> PAGE
════════════════

Les intéressés s’en défendent. Pour réussir leur retour vers l’opposition, ils devront tenir compte de la volonté de changement qui se manifeste chaque jour au Cameroun, notamment sur les réseaux sociaux. Selon Anicet Ekane, président du parti d’opposition Mouvement africain pour la nouvelle indépendance et la démocratie – opposant depuis 1973 –, cette volonté est « grande et transrégionale ». « Il sera de plus en plus difficile de ne compter que sur la capacité de l’élite à passer une consigne de vote et éviter un mouvement national contre le pouvoir », assure-t-il.

Une « détermination intacte »

De son côté, le groupe des Partisans du changement du Grand Nord souhaite « fédérer toutes les énergies susceptibles de permettre au Cameroun de tourner la page » des quarante-trois ans du régime Biya. Imperturbable, le président multiplie les messages politiques de précampagne. Officiellement et conformément aux statuts de son parti, il demeure le candidat du RDPC à la présidentielle.

« Je puis vous assurer que ma détermination à vous servir demeure intacte », déclarait-il en décembre. En février, il demandait aux Camerounais de « ne pas prêter l’oreille aux sirènes du chaos que font retentir certains irresponsables ».

════════════════

> DONNÉES AFFICHÉES

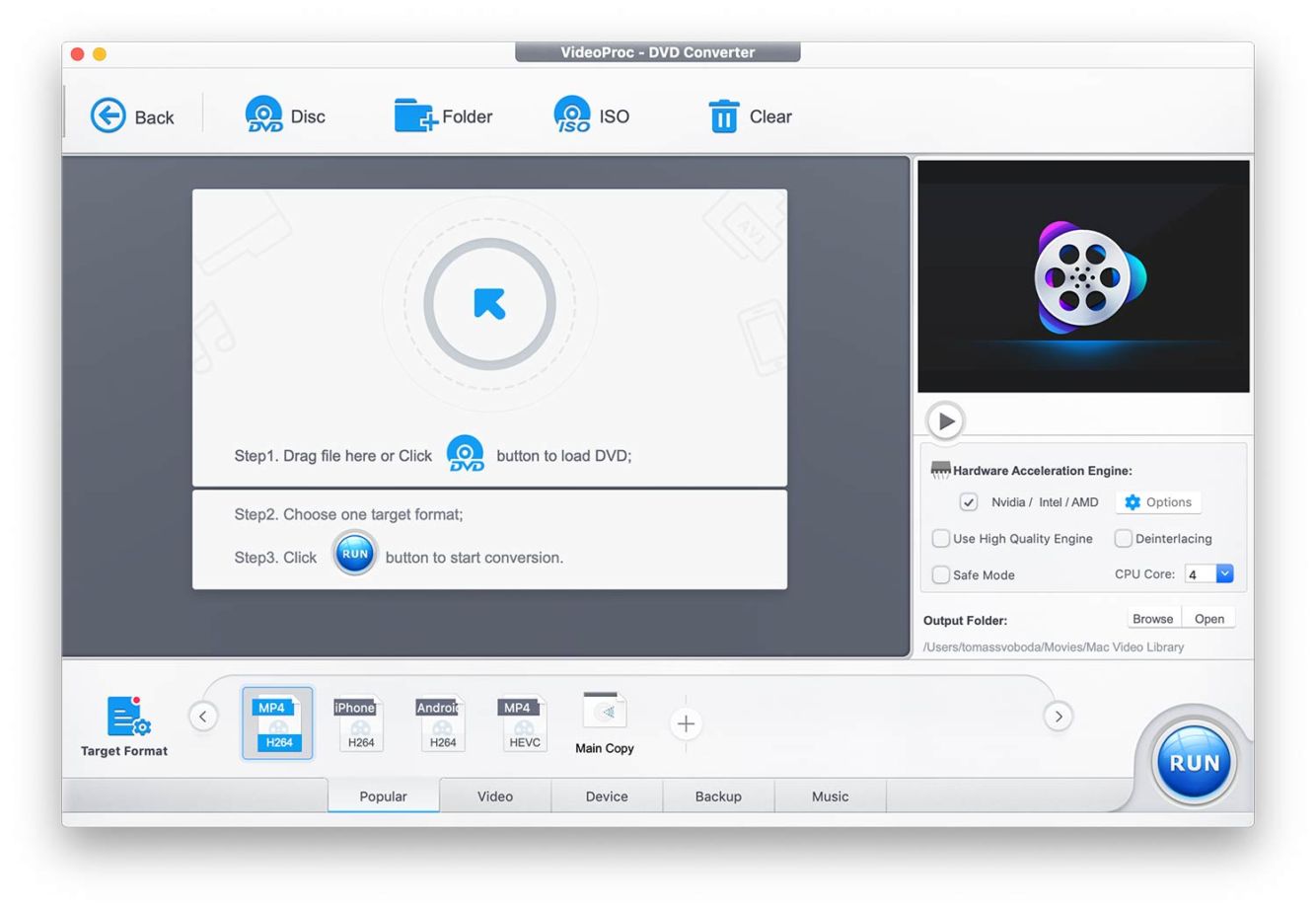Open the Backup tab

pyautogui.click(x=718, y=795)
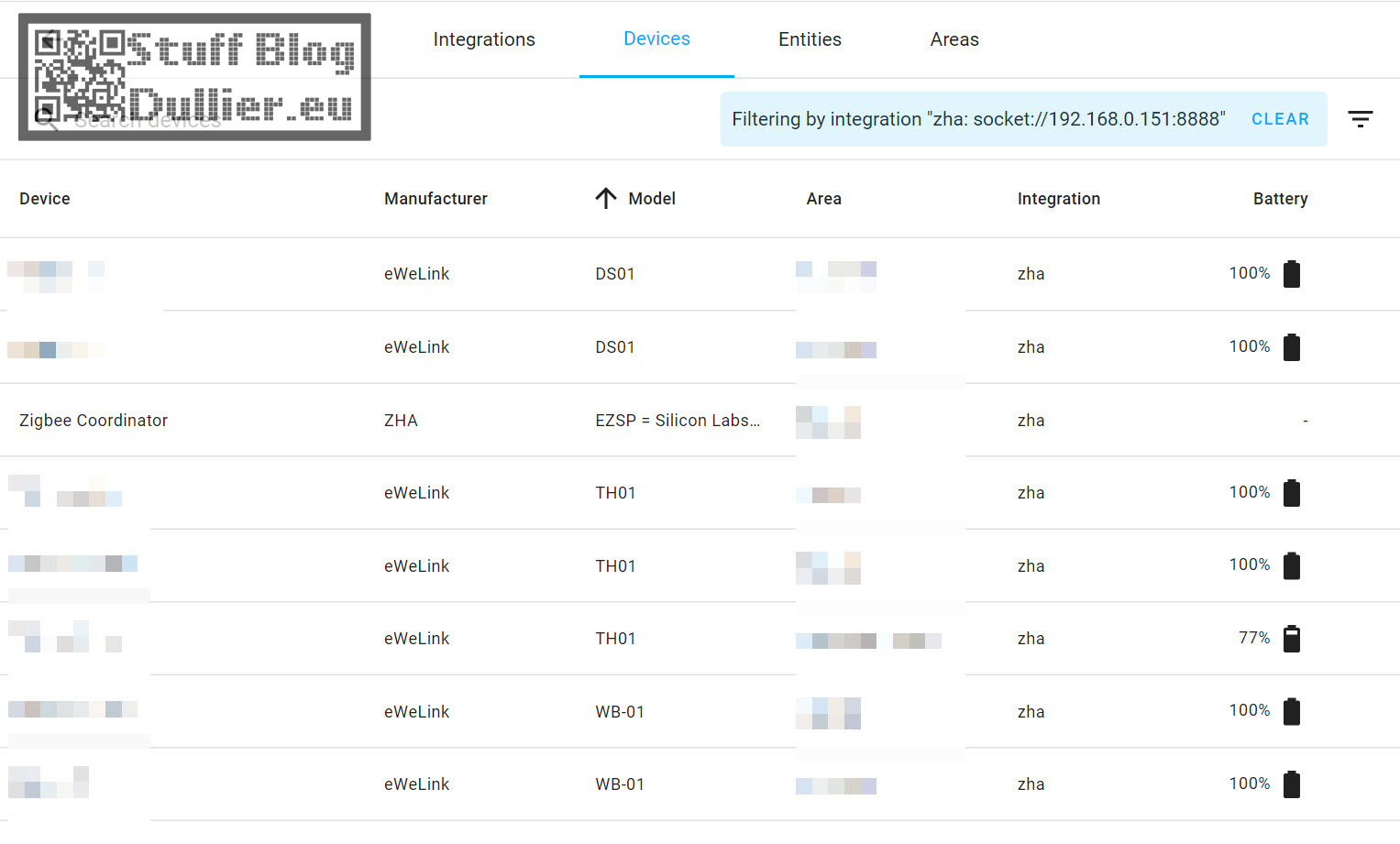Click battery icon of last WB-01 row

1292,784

════════════════

> CONSIGNE A
Reproduisez fidèlement le passage de la page qui commence par « De son côté, le » et se poursuit jusqu'à « à la présidentielle. ».
> CONSIGNE B
Relevez tous les partis et groupes politiques nommés dans la page.
> CONSIGNE C
Traduisez en anglais, s'il vous plaît, cette phrase de la page : « Imperturbable, le président multiplie les messages politiques de précampagne. »

> RÉPONSE COMPLÈTE A
De son côté, le groupe des Partisans du changement du Grand Nord souhaite « fédérer toutes les énergies susceptibles de permettre au Cameroun de tourner la page » des quarante-trois ans du régime Biya. Imperturbable, le président multiplie les messages politiques de précampagne. Officiellement et conformément aux statuts de son parti, il demeure le candidat du RDPC à la présidentielle.

> RÉPONSE COMPLÈTE B
- Mouvement africain pour la nouvelle indépendance et la démocratie
- Partisans du changement du Grand Nord
- RDPC

> RÉPONSE COMPLÈTE C
Unperturbed, the president is issuing more and more pre-campaign political messages.